In 1908 Hugh G. Boutell made his first visit to a Maine two footer, the B&SR. Immediately thereafter he submitted an article to “Railway and Locomotive Engineering,” published in the November volume of that year.

Hugh traveled the route many “day trippers” did in the Northeast: A ride out to Bridgton Junction via the Maine Central, a ride up to Harrison on the B&SR, then a leisurely steamboat float back to Portland.

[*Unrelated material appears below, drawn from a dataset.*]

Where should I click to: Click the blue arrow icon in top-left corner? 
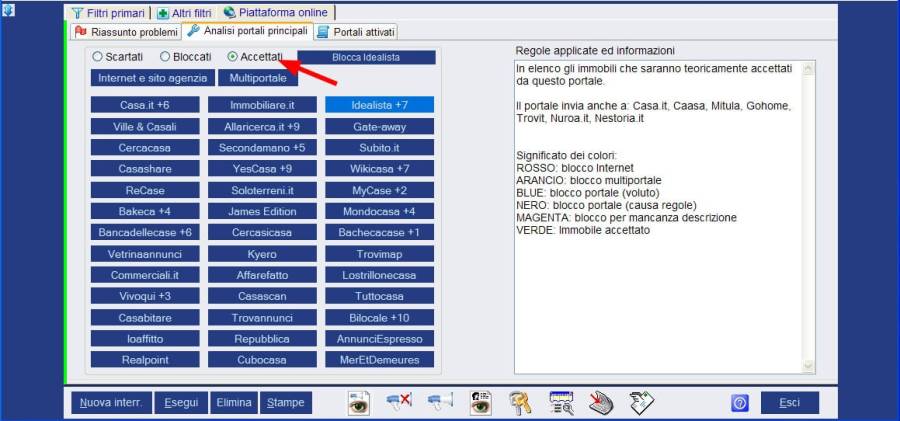9,12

A couple of the highlights of the article, in my opinion, are:

  • Hugh captured an image of engine #3 in front of the fourth stall of the Bridgton round house
    • According to this image, “Roundhouse at Bridgton,” the forth stall was built far in advance of #7’s arrival
  • Locomotive #1 is still in use
    • This confirms my belief that #1 was being used (per picture showing it was fitted with an automatic coupler; Jones pg 39), rather than being shoved onto a siding (per Jones pg 70)

With this article in hand, a few insights can be gained:

    • The picture of Mel Caswell (Jones pg 224) was likely taken by Boutell on this trip.
      • McLin attributes that picture of Mel to Boutell in “24 inch Gauge RR at Bridgton,” pg 20.
      • If one can visualize walking around to its right side of #3 in “Roundhouse at Bridgton,” it matches closely with its position with respect to the car shop.
    • The photos of Harrison, attributed to Boutell in Jensen’s Short and Narrow Rails #15, are from 1908 or later, not 1901 per the article.

In the end, the title of this post is not a tribute to the Pop music composers for “Miami Vice” or “American Psycho,” but simply a reference to the color of the Standard Oil tank car in 1908: Red.